**练习文本**
____

P2766 最长不下降子序列问题

题面

解法

第一问直接$O(n^2)$求。

第二问根据第一问$dp$的合法转移建立$DAG$图，拆点并求出最大流。即对于$\forall a_j \le a_i, dp_i = dp_j + 1$，连接$j_1 \to i_0$，流量为$1$，且连接每个$i_0 \to i_1$。如果$dp_i=1$则连接$S \to i_0$，$dp_i=ans_1$则连接$i_1 \to T$。这样就保证了每次增广都找到一个长度最长的子序列，并且每个点只能取一次。

第三问由于$1$和$n$无限制，所以将$S \to 1$和$n \to T$（如果有）的流量改为$+\infty$，并将$1_0 \to 1_1$和$n_0 \to n_1$也改为$+\infty$即可。注意要特判$n=1$。

AC代码

/**
 * @file:           P2766.cpp
 * @author:         yaoxi-std
 * @url:            https://www.luogu.com.cn/problem/P2766
*/
// #pragma GCC optimize ("O2")
// #pragma GCC optimize ("Ofast", "inline", "-ffast-math")
// #pragma GCC target ("avx,sse2,sse3,sse4,mmx")
#include <bits/stdc++.h>
using namespace std;
#define int long long
#define resetIO(x) \
    freopen(#x ".in", "r", stdin), freopen(#x ".out", "w", stdout)
#define debug(fmt, ...) \
    fprintf(stderr, "[%s:%d] " fmt "\n", __FILE__, __LINE__, ##__VA_ARGS__)
template <class _Tp>
inline _Tp& read(_Tp &x) {
    bool sign = false;
    char ch = getchar();
    long double tmp = 1;
    for (; !isdigit(ch); ch = getchar())

____

**数据集摘录**
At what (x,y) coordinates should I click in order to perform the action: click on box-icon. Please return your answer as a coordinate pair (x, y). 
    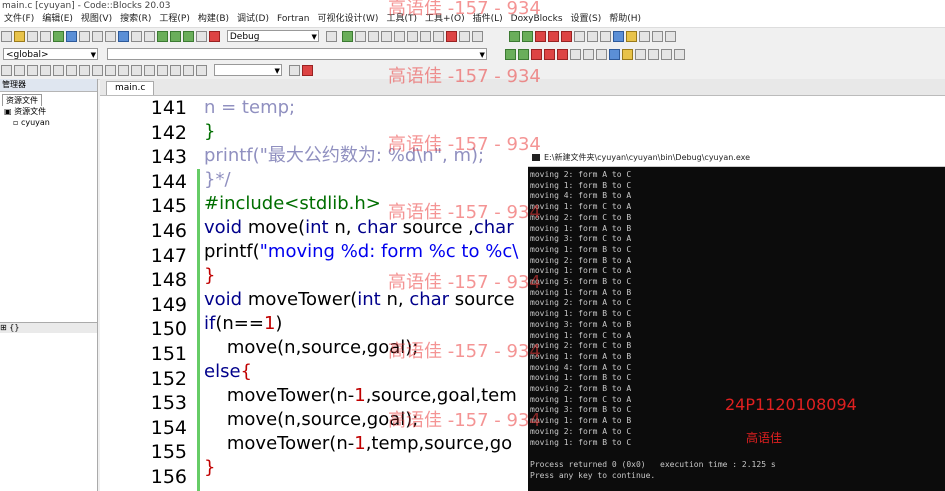
    Looking at the image, I should click on (110, 70).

____

**问题与任务**
**1)** 在最长不下降子序列问题的题解中，第三问要求特判哪种情况？
**2)** 列出最长不下降子序列问题的题解中，AC 代码开头注释块标注的全部字段及其对应的值。

**任务结果**
**1)** 需要特判 n=1 的情况。

**2)**
@file：P2766.cpp
@author：yaoxi-std
@url：https://www.luogu.com.cn/problem/P2766